Wondering the same thing. Slight loss of detail but still successfully gets the gist of the original data.
For that matter, how does the poisoning hold up against regular old jpg compression?
Eta: read the paper, they account for this in section 7. It seems pretty robust on paper, by the time you've smoothed out the perturbed pixels, youve also smoothed out the image to where the end result is a bit of a murky mess.
Trying to detect poisoned images is the wrong approach. Include them in the training set and the training process itself will eventually correct for it.
I think if you build more robust features
Diffusion approaches etc. do not involve any conscious "building" of features in the first place. The features are trained by training the net to match images with text features correctly, and then "just" repeatedly predict how to denoise an image to get closer to a match with the text features. If the input includes poisoned images, so what? It's no different than e.g. compression artifacts, or noise.
These tools all try to counter models trained without images using them in the training set with at most fine-tuning, but all they show is that models trained without having seen many images using that particular tool will struggle.

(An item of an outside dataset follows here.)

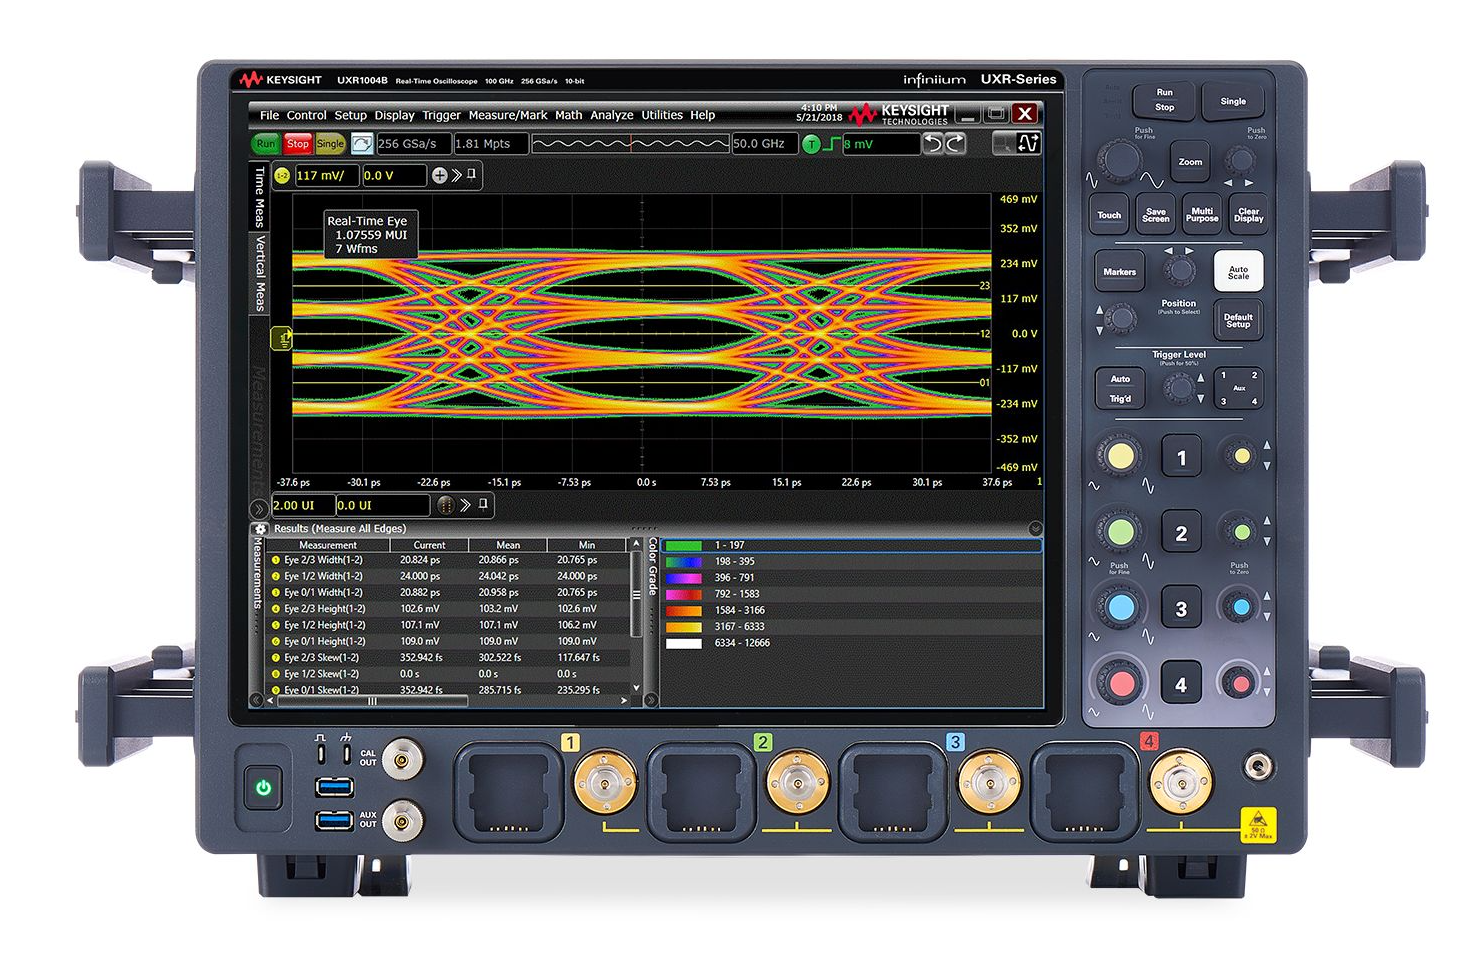
Task: Toggle Single acquisition mode
Action: [x=330, y=144]
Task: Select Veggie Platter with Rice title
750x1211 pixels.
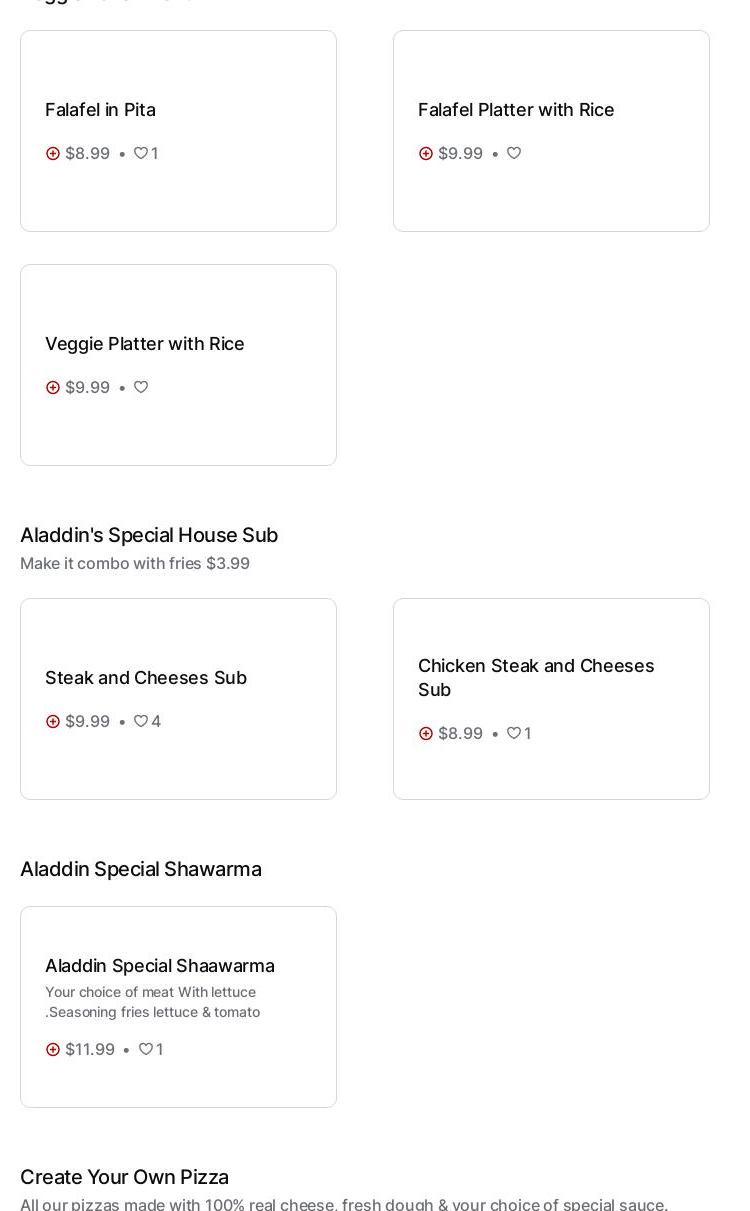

But in reality, the massive problem with this is that we'd expect any such tool that becomes widespread to be self-defeating, in that they become a source for images that will work their way into the models at a sufficient volume that the model will learn them. In doing so they will make the models more robust against noise and artifacts, and so make the job harder for the next generation of these tools.
In other words, these tools basically act like a manual adversarial training source, and in the long run the main benefit coming out of them will be that they'll prod and probe at failure modes of the models and help remove them.
This is cool. I think generative AI is great, but the way it's being trained right now largely without consent from the artists or subjects is unequivocally unethical. Until the law catches up with the technology, people need ways of protecting themselves.
Until the law catches up with the technology, people need ways of protecting themselves.
I agree, and I wonder if the law might be kicked into catching up quicker as more companies try to adopt these tools and inadvertently infringe on other companies' copyrighted material. 😅
I don't see a problem with it training on all materials, fuck copyright. I see the problem in it infringing on everyone's copyright and then being proprietary, monetized bullshit.
If it trains on an open dataset, it must be completely and fully open. Everything else is peak capitalism.
How is training AI with art on the web different to a person studying art styles? I'd say if the AI is being monetized in some capacity, then sure maybe there should be laws in place. I'm just hard-pressed to believe that anyone can have sole control of anything once it gets on the Internet.
Obviously this is using some bug and/or weakness in the existing training process, so couldn't they just patch the mechanism being exploited?
Or at the very least you could take a bunch of images, purposely poison them, and now you have a set of poisoned images and their non-poisoned counterparts allowing you to train another model to undo it.
Sure you've set up a speedbump but this is hardly a solution.
An AI don't see the images like we do, an AI see a matrix of RGB values and the relationship they have with each other and create an statistical model of the color value of each pixel for a determined prompt.